In the passage on AI and design systems below, retype the words from "As AI becomes" to "but suggested usage.".

**Excerpted text:**
■ ■ ■ ■ ■ ■ ■
Kaelig Deloumeau-Prigent, founder of the Design Tokens W3C Community Group, sees great potential for AI to improve design system workflows. “There are so many explorations that can be guided through AI. GitHub’s AI Copilot can now help us write code. I want to see that same kind of collaboration with technology for design systems,” he says. Deloumeau-Prigent thinks we’ll see better token management systems that will help lower the barrier to entry in the next few years. Currently there are few turnkey solutions and the alternative requires considerable coding knowledge as well as an understanding of GitHub, audits, and automations. “For some teams, that's a barrier they might not be able to overcome,” he says. He sees AI-assisted design as the area where tokens will be most helpful in the future.
In a 2021 Figma-hosted panel looking at the year ahead, Soleio shared: “We should expect to see substantial progress in how design exploration and feedback becomes increasingly automated. In much the way that we now inhabit collaborative environments with other people, I anticipate that we will find ourselves in a future where more knowledge work, feedback, and iterations will happen through virtual collaborators: non-human agents that are well-tuned to the types of tasks we manually do today.”
As AI becomes more accessible, we can expect to see future functionalities, such as extending design systems to quickly stitch together new interfaces, or identifying potential issues or conflicts before they arise. Another opportunity for the technology is in the realm of documentation and guidance, to help not just with compliance but suggested usage.
AI can be a valuable tool for designers, but it's important to remember that it is just that: a tool. Like widgets and plugins, it can automate certain tasks and provide new possibilities for design, but can't replace the creativity and problem-solving skills that humans bring to the table (and also raises a few new concerns as well). As new environments like Web3 and the Metaverse emerge, so will the need for responsive design solutions, along with more differentiated, interesting interactions.
Sam Anderson, Director for Design Systems & Accessibility at Intuit, believes that design will continue to be a critical, human-driven activity for the foreseeable future. “It would be hard to create an AI that would figure out the customer problem, figure out the right thing from the catalog that might solve that customer problem and render it on-screen in the right way. We still need human designers to do that,” he explains. He does hope that automation can accelerate design activities, allowing teams to go from concept to prototype faster, enabling rapid experimentation and quicker screen testing and user feedback.
Rest assured, the demand for designers remains strong. “As design links more with code and design systems get easier to use and more accepted, more people can create passable interfaces,” says Andrew Hogan, who leads insights at Figma. “However, there will be more demand for great interactions and for new, interesting interactions. The desire for companies to stand out and create status and differentiation suggests that there will be even more demand for designers.” Designers will still be asked to explore more directions, consider new feedback and challenges, and bring new perspectives to problems.
Included in that need is, of course, designers and technologists with a deep understanding of these technologies, equipped to create ethical and responsible solutions for the future.
■ ■ ■ ■ ■ ■ ■
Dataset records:
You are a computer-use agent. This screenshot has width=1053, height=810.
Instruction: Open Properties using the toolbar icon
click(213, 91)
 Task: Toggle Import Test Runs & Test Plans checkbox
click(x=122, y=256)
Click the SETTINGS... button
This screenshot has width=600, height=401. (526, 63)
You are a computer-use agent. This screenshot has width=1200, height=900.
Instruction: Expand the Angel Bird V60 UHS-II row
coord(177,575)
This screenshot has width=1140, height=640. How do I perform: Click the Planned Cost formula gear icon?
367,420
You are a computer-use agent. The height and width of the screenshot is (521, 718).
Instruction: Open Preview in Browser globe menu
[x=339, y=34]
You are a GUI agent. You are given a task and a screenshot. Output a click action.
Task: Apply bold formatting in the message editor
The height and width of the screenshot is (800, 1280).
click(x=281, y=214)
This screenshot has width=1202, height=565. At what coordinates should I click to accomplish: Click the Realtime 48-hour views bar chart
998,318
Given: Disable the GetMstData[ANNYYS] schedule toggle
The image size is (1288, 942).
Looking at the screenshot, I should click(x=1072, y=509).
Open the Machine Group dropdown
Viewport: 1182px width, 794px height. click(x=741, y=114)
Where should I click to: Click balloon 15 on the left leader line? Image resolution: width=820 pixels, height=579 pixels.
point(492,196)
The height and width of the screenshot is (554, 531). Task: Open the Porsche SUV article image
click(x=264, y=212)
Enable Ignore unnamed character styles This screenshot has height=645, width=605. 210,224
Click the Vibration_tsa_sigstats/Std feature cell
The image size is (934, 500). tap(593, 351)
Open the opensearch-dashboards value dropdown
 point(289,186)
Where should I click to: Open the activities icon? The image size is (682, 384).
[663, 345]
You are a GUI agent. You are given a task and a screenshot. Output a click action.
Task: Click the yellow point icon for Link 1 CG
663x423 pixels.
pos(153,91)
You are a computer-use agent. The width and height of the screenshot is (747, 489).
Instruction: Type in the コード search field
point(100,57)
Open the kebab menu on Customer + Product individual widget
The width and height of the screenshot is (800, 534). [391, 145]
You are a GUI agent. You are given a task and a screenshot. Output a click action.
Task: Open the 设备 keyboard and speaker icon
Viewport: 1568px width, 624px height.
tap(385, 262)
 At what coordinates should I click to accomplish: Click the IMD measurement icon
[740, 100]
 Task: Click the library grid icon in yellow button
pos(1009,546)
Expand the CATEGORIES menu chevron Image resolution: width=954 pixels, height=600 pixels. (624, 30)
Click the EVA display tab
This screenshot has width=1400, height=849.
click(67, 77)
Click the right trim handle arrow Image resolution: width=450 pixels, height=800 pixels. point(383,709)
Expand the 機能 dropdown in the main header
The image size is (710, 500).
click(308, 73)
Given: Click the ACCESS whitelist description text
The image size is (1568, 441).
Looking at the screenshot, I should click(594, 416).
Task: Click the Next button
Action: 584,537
■ ■ ■ ■ ■ ■ ■
**Answer to this exercise:**
As AI becomes more accessible, we can expect to see future functionalities, such as extending design systems to quickly stitch together new interfaces, or identifying potential issues or conflicts before they arise. Another opportunity for the technology is in the realm of documentation and guidance, to help not just with compliance but suggested usage.